Periodic Reporting for period 1 - HI-SiMed (Hemodynamics in an Infarcted heart:from multi-physics Simulations to Medical analysis)
Okres sprawozdawczy: 2019-09-01 do 2021-08-31
The computational framework is seen to provide realistic cardiovascular simulations both in terms of muscular activation, intraventricular hemodynamics and wall shear stresses. In particular, we have shown the propagation of the transmembrane potential over the myocardium triggered by a localized electrical input in the Bachmann and His bundles. The consequent action potential and heart chambers depolarization yields an active muscular tension and tissue contraction that is oriented according to the local direction of the muscular fibers. Hence, the model reproduces also the vigorous three–dimensional twist of the left ventricle from the apex to the valvular plane observed in-vivo. This electro-mechanical activity of the LH chambers originates a complex hemodynamics and valve dynamics, which is in qualitative and quantitative agreement with in-vivo and ex-vivo measurements. The mitral valve connecting the left atrium and ventricle, opens during diastole and closes when the ventricle contracts, owing to the external hydrodynamics loads exerted on its leaflets. At the same time the mitral valve prevents an undesired back-flow of oxygenated blood during systole, the aortic valve opens and blood is propelled in the thoracic aorta. Furthermore, the numerics well reproduces the Wiggers diagram of a healthy human adult reported in medical atlas. This diagram shows the time variation over a heart beat of the pressure in the left ventricle, atrium and thoracic aorta, with the typical pressure variation of 0–120 mmHg in the ventricle. During a heart beat, the ventricular volume diminishes from the maximum (tele-diastolic) volume, which is given as input through the ventricle geometry, to its minimum (tele-systolic) value, which is not imposed and computed as part of the solution. This volume variation of the ventricle corresponds to an ejection fraction of about 60% and a cardiac output of 5.06 l/min, which are typical physiological values for the heart of a healthy adult.
For the first time the hemodynamics of the whole left heart is described in all its details by the state-of-the-art direct numerical simulation of the Navier-Stokes equations and could be used to improve prognoses for cardiovascular diseases. Furthermore, the computational model is predictive because the kinematic of the active heart chambers and valve leaflets are not imposed but come as a result of the full electro-fluid-structure coupling. The intrinsic interdisciplinarity of the project and the two-way transfer of knowledge from medicine to fluid dynamics, in order to simulate heart conditions at best, and from fluid dynamics to medicine, with the aim of improving patient treatments, naturally widens the impact of the research.

::::

**What is being asked**
Retype the stretch of the heart simulation report that starts with the words "For the first" and runs through "of the research.".

[Saved data lines]
::::

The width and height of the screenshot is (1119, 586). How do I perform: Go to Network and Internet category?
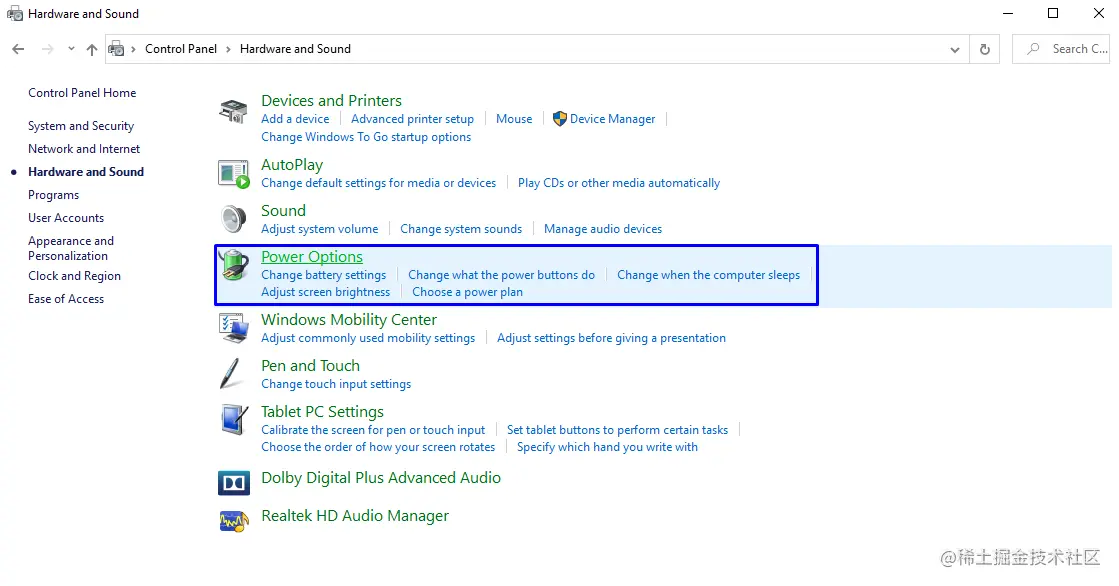pos(84,149)
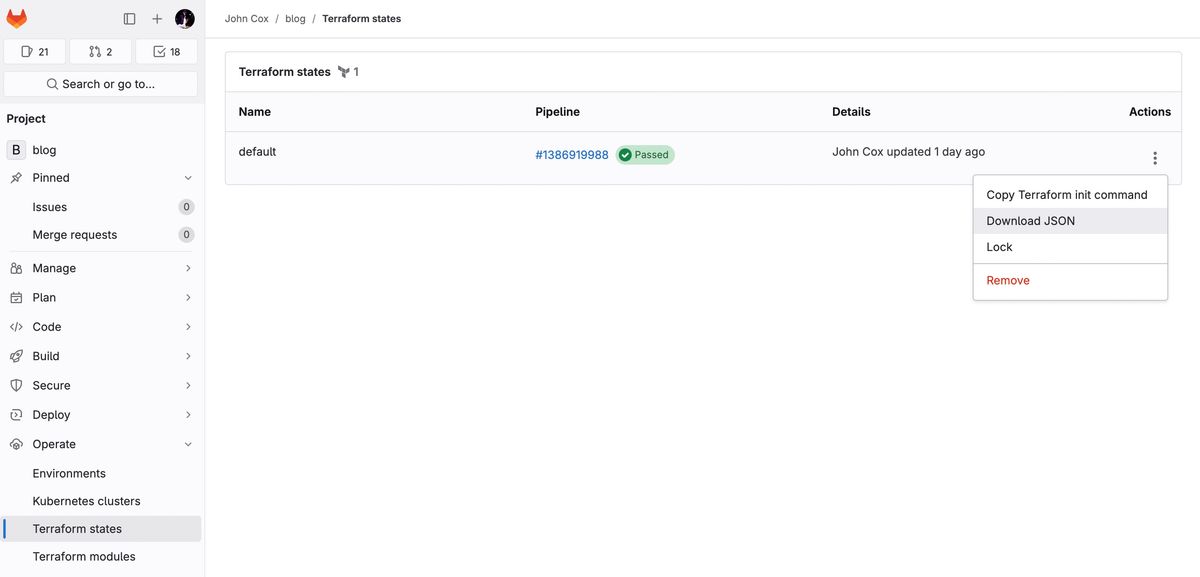Choose Copy Terraform init command
This screenshot has width=1200, height=577.
[1066, 195]
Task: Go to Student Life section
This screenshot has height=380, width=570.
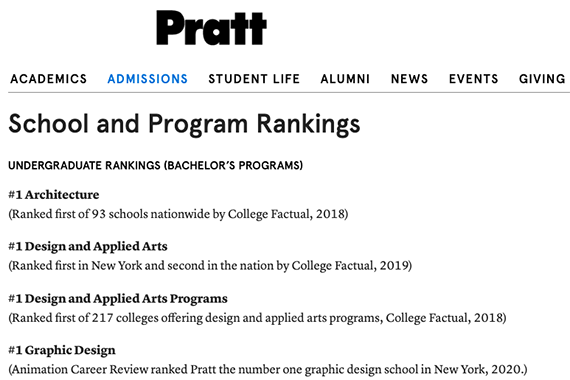Action: (254, 79)
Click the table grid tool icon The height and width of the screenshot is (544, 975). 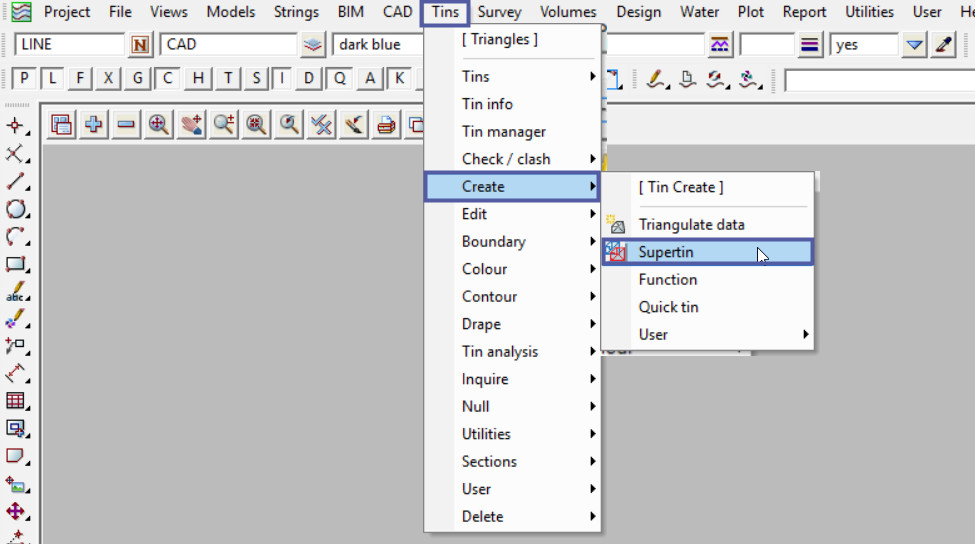16,401
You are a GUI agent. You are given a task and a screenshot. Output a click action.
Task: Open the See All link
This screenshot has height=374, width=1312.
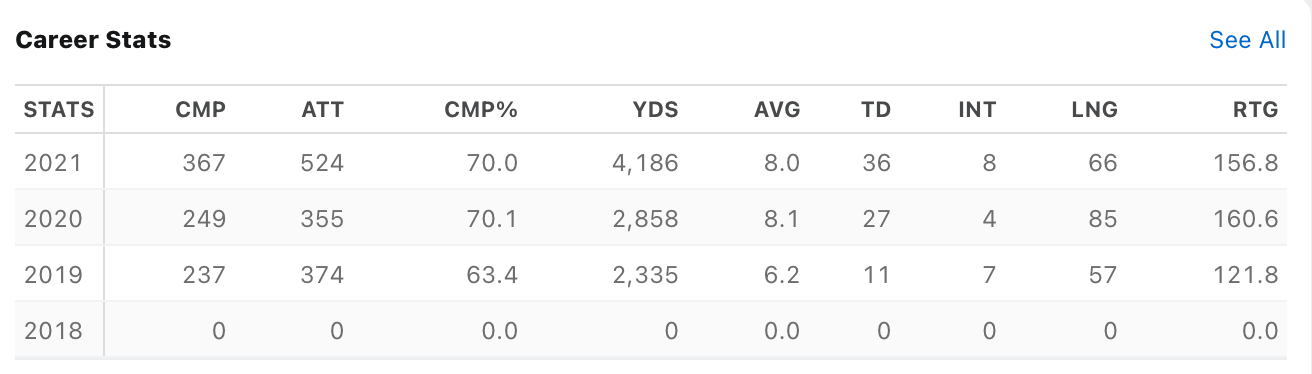pyautogui.click(x=1247, y=40)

::::

**Response area**
For the first time the hemodynamics of the whole left heart is described in all its details by the state-of-the-art direct numerical simulation of the Navier-Stokes equations and could be used to improve prognoses for cardiovascular diseases. Furthermore, the computational model is predictive because the kinematic of the active heart chambers and valve leaflets are not imposed but come as a result of the full electro-fluid-structure coupling. The intrinsic interdisciplinarity of the project and the two-way transfer of knowledge from medicine to fluid dynamics, in order to simulate heart conditions at best, and from fluid dynamics to medicine, with the aim of improving patient treatments, naturally widens the impact of the research.